--- Exercise input Enclosed Below ---
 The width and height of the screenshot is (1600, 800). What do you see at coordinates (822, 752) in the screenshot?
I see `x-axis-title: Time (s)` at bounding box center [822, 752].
--- End of Enclosed Exercise input ---
--- Exercise input Enclosed Below ---
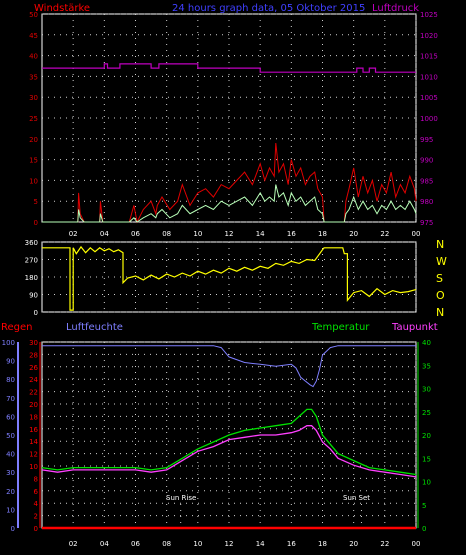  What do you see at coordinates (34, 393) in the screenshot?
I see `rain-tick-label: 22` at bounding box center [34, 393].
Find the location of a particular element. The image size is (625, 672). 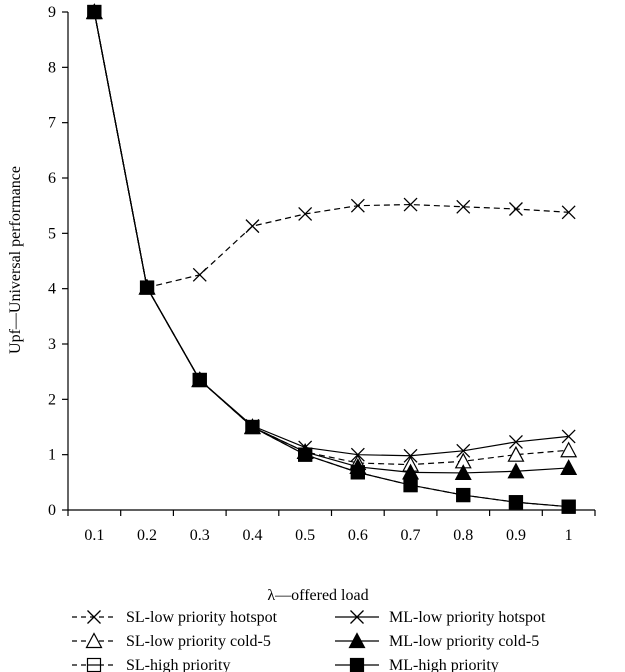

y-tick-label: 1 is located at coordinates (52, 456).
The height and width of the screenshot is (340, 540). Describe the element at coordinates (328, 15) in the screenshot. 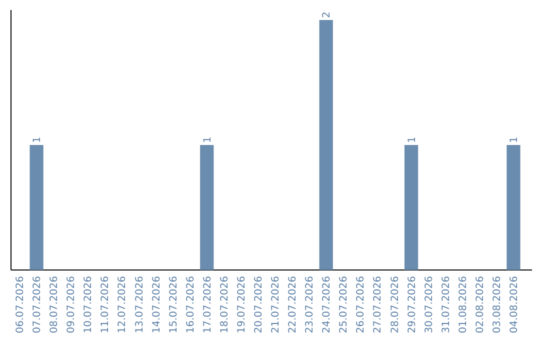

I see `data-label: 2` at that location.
--- End of Enclosed Exercise input ---
--- Exercise input Enclosed Below ---
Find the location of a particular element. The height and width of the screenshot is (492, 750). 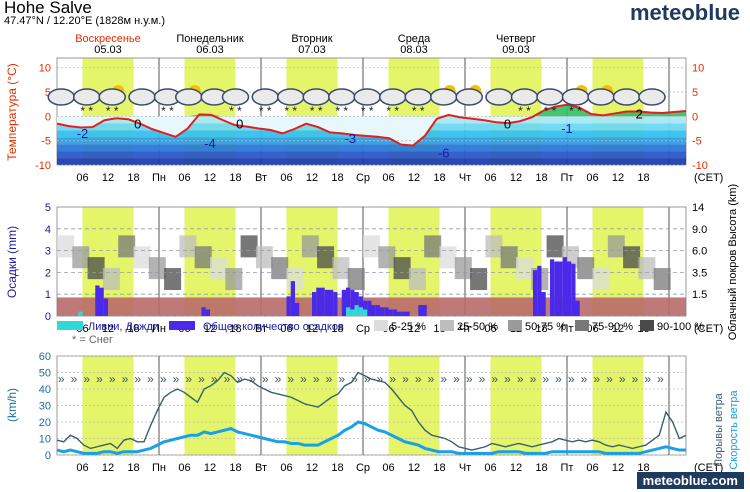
--- End of Enclosed Exercise input ---
• **Request**:
Could you print the lines from the one containing "The height and width of the screenshot is (340, 540)." up to and including the one containing "at that location.", leaving the pictures out?

• **Solution to this problem**:
The height and width of the screenshot is (340, 540). Describe the element at coordinates (328, 15) in the screenshot. 

I see `data-label: 2` at that location.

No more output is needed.